SQL vs. NoSQL
So what about plain-old SQL RDBMSes? Should they be retired from active service? Are they a relic from an earlier time? Not so fast.
First and foremost, ACID transactions most definitely are required in certain use cases. Databases used by banks and stock markets, for example, always must give correct data. Where money is concerned, guessing is not allowed. It is true that no one really cares if your latest tweet takes a couple minutes to show up in your Twitter feed, but the same cannot be said for a billing system or accounting database.
Another thing in favor of RDBMSes is their use of SQL. It's a common language, and if you need to move from one database to another, you usually can get away with making only minor changes to your application, and it will “just work”. True, it may not be possible in all cases, depending on how you used or abused the SQL queries in your application, but the foundation for moving easily between different SQL databases is there, and the tools and libraries you can use to interact with your data are plentiful and robust. A unified NoSQL standard query language or API will never exist because every NoSQL database is so different.
On the NoSQL side, the only thing in common is that there is nothing in common. Each NoSQL database has its own set of APIs, libraries and preferred languages for interacting with the data they contain. With an RDBMS, it is trivial to get data out in whatever format you need using whatever programming language you like best. Your choice of a NoSQL database might limit you to one or a handful of programming languages and access methods.
Another thing RDBMSes have going for them is the relational model. The R in RDBMS traces its history back to research by E. F. Codd published in the June 1970 issue of Communications of the ACM. Since then, it has been expanded upon, improved and clarified. The relational model for databases is so popular because it is an excellent way to organize information. It maps very well to an enormous variety of real-world data storage needs, and when properly normalized, it is fast and efficient.
In the relational model, data is stored in tables with rows and columns. An address table, for example, might have columns for street name and number, city, postal code, state or province, and country. A name table might have columns for given names, family name, prefixes (Dr, Rev, Ms and so on) and suffixes (Jr, Sr, Esq and so on).
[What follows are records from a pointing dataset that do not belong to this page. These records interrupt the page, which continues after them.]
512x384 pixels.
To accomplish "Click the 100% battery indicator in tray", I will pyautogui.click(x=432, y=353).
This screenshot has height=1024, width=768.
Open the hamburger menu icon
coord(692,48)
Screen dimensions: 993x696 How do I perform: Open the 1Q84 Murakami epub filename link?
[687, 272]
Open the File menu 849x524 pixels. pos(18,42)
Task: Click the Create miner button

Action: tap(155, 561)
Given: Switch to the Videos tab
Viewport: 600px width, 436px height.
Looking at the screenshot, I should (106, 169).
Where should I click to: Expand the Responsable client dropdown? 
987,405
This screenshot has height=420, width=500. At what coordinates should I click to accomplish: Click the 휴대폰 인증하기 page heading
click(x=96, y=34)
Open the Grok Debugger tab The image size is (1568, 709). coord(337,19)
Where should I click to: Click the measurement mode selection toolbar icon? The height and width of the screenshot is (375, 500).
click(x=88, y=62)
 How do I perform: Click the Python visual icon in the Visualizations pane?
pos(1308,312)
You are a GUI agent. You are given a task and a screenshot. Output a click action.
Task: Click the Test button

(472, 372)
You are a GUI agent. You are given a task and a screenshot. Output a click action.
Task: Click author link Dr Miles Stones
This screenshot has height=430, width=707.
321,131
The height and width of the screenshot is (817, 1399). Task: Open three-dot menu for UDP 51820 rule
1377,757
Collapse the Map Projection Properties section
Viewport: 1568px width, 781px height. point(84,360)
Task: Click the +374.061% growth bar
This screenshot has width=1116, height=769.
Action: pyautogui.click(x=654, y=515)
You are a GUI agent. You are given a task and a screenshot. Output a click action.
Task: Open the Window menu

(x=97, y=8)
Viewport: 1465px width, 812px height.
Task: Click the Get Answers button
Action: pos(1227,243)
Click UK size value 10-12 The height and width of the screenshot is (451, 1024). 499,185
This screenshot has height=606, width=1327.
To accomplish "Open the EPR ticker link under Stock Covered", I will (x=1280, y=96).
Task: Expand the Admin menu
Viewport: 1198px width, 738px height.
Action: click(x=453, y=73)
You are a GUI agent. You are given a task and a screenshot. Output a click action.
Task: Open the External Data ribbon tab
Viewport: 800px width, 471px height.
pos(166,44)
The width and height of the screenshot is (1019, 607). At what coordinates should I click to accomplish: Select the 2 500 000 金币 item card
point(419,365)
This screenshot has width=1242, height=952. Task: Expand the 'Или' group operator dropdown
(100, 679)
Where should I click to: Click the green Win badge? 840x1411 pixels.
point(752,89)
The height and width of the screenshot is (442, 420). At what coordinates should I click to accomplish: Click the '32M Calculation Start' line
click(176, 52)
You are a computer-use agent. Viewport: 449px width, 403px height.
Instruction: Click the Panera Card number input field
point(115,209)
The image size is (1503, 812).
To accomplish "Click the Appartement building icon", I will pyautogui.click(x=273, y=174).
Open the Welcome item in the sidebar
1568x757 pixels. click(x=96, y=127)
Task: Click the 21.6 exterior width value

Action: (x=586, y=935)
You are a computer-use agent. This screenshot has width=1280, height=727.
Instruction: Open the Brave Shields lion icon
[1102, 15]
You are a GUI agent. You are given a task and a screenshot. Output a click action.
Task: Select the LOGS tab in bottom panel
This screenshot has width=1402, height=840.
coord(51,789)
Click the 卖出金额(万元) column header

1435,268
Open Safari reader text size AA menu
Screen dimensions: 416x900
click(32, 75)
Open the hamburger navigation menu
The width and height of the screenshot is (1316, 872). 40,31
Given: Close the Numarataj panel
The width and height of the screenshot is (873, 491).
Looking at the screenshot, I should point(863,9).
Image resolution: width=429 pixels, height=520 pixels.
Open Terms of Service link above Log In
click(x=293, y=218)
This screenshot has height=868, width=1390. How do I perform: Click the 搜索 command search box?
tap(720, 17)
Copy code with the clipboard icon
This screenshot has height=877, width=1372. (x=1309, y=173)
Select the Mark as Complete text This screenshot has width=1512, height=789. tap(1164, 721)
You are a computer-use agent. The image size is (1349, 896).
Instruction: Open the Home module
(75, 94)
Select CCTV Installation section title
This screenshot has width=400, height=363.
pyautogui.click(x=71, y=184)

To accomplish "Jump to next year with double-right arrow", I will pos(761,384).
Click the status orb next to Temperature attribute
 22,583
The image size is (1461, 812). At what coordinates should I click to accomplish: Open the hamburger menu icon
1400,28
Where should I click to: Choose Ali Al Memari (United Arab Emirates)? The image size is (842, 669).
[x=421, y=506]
Each row in the individual tables would represent an individual address or name.
The relational part (see the What Does Relational Mean in a Relational Database? sidebar) comes into play as you define which addresses relate to which names using a key. A key is a field (the intersection of a row and column) or combination of fields in a single row that is guaranteed to identify uniquely that particular row in the table it is in. For the address table, you might have a column for keys from the name table. You can use this key to look up just those addresses in the address table that “belong” (by virtue of the key) to a certain name in the name table.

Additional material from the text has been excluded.